2. Diga-se que bem foi o tribunal a quo ao declarar que “Assim, a fase declarativa não visa a apreciação de direitos de crédito mas sim a divisibilidade do bem e a fixação da quota de cada um dos comproprietários.” [sublinhado nosso]
3. Por seu lado, resulta do regime da ação especial de divisão de coisa comum (arts.925º e 926º nº2 do CPC) que a decisão que se impõe na sua fase declarativa incide tão só sobre a divisibilidade do bem e a fixação das quotas de cada comproprietário suscitadas pelo pedido e que só se estas questões não puderem ser sumariamente decididas é que se seguirão os termos do processo declarativo comum.

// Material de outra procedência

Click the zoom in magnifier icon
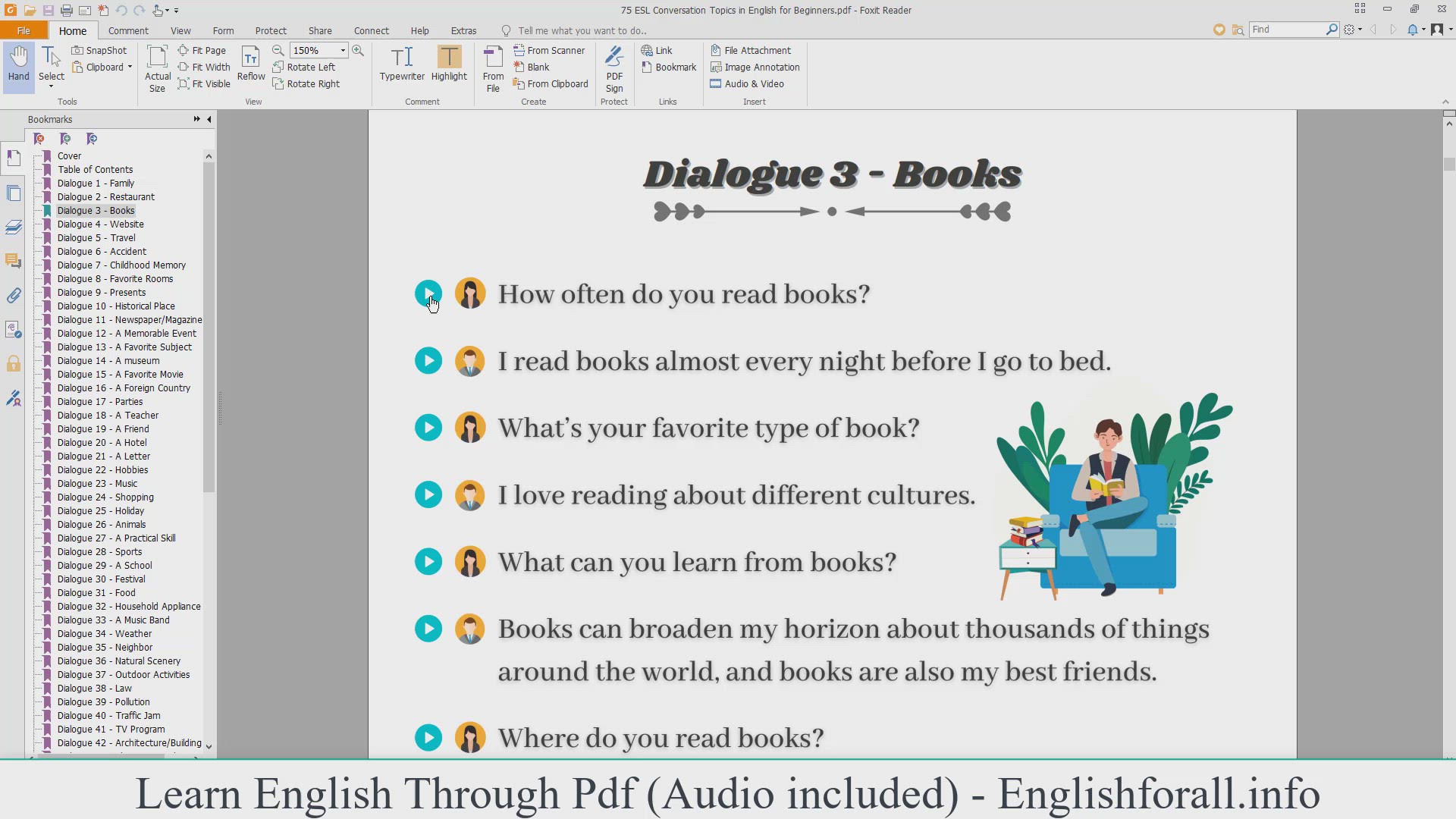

4. Ora, na contestação, o réu declara que “JC e FS, são comproprietários da citada moradia, sita Rua … …, n.º …, em Camarate, na proporção de metade para cada um.” e que “não é possível a divisão em substância”, além de acrescentar que o pedido reconvencional “não tem a virtualidade de alterar a proporção da respetiva quota”, pelo que o réu não se opôs à divisão e tornou definitivamente assentes nos autos os factos dos quais depende a divisão – que a moradia é compropriedade de autora e réu, que nenhum pretende manter-se na indivisão, que o bem é indivisível e que a quota de cada um é de 50%.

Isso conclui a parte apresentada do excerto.